The massive airstrikes have killed at least 492 people in Lebanon, including 35 children and 58 women, and injured at least 1,645, according to the Lebanese Ministry of Health.
The daily death toll is the country’s highest in 24 hours of conflict since the 2006 war between Israel and Hezbollah.
The Israel Defense Forces said Hezbollah fired more than 200 rockets at Israel on Monday, some of which were intercepted over Haifa, Israel’s third-largest city and the largest in northern Israel.
Israel has told the U.S. that the strikes are not aimed at all-out war. Rather, Israel’s goal is to allow 70,000 Israeli citizens who have been displaced since Hezbollah fired rockets and drones on Oct. 8 to return to their homes near the Lebanese border.
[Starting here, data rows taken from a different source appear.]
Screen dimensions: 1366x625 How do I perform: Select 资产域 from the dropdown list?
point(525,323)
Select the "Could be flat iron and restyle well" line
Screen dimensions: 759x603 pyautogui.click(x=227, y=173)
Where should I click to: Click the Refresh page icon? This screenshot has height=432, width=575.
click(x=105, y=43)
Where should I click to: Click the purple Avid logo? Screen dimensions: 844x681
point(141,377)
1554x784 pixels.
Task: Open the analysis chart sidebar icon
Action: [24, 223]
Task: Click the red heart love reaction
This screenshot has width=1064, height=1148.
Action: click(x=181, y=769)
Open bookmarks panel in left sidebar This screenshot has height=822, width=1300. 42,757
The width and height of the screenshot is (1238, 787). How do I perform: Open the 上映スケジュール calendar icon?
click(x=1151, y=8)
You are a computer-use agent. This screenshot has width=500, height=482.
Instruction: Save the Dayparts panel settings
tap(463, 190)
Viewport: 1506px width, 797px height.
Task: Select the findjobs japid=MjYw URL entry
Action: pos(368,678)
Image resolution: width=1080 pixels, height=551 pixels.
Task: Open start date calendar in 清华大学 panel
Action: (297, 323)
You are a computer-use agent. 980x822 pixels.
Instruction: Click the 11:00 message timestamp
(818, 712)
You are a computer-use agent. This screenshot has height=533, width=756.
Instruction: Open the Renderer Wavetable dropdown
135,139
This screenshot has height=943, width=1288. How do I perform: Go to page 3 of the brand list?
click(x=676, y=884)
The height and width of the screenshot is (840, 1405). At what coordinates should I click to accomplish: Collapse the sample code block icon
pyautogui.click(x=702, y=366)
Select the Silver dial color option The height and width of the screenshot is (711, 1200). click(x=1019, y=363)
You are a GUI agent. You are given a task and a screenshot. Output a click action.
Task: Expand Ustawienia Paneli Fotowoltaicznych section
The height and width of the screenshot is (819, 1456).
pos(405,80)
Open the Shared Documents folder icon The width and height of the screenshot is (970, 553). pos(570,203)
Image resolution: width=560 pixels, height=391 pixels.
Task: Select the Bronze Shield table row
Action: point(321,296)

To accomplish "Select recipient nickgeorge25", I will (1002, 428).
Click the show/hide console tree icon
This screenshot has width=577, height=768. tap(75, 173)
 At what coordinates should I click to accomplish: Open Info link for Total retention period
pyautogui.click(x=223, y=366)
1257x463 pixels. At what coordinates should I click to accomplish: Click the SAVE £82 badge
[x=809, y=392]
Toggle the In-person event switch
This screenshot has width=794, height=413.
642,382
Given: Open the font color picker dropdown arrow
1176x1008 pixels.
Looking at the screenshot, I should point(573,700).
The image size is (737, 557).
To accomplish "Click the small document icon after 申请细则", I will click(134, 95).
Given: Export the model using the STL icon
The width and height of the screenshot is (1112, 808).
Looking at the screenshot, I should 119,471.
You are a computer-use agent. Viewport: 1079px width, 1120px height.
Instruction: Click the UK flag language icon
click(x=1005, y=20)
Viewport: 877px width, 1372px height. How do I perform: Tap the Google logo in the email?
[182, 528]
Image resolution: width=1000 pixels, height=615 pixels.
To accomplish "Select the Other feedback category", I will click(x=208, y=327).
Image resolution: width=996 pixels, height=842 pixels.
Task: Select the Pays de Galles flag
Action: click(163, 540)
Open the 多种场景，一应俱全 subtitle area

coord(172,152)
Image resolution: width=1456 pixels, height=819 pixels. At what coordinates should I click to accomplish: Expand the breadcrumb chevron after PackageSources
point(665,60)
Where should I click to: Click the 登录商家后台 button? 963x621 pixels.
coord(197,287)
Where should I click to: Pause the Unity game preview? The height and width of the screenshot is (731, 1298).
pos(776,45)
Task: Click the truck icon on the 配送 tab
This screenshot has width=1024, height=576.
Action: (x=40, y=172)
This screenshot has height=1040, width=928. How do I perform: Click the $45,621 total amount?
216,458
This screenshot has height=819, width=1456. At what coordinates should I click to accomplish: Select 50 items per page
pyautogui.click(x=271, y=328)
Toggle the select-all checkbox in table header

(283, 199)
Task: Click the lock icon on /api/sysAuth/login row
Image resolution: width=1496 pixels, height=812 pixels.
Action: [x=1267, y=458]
The goal is a diplomatic solution through escalation, the Israeli official said.
However, the IDF has not ruled out a ground invasion, a large-scale operation that would likely require the call-up of significant reserve forces and the transfer of Israeli forces to the Lebanese border.
“Is the military ready?” Haghari asked rhetorically at a press conference on Monday. “Yes, the military is fully prepared and will do whatever is necessary to bring all our citizens safely back to our northern border.”
Officials said the Mossad and Israel Defense Forces (IDF) campaign of blowing up pagers and walkie-talkies has undermined Hezbollah’s communications capabilities, especially since Hezbollah leader Hassan Nasrallah had urged his group in February to avoid using cell phones.
But even after suffering such a heavy blow, Hezbollah remains a more formidable opponent to Israel than Hamas in Gaza, with 150,000 rockets and missiles in its pre-war arsenal and a stockpile that has been boosted with Iranian backing.
The Israeli cabinet has declared a “state of emergency” for the entire country, authorising it to impose strict restrictions on civilian life. These restrictions, which include school closures and limits on public gatherings, are currently limited to northern Israel and Gaza suburbs. In a sign of how seriously the government is taking the situation, hospitals in northern Israel have been ordered to move patients to fortified areas.
Meanwhile, officials are waiting to see how Iran will respond, as Tehran has yet to mount a military response to the assassination of Hamas leader Ismail Haniyeh in Tehran in July.
Iranian President Massoud Pezechkian promised Monday that his country would still seek revenge.
“Ismail Haniyeh was our guest the day I was inaugurated as president,” Pezechkian told the U.N. “Israel attacked him and made him into a so-called martyr in order to escalate and destabilize the war in the region.”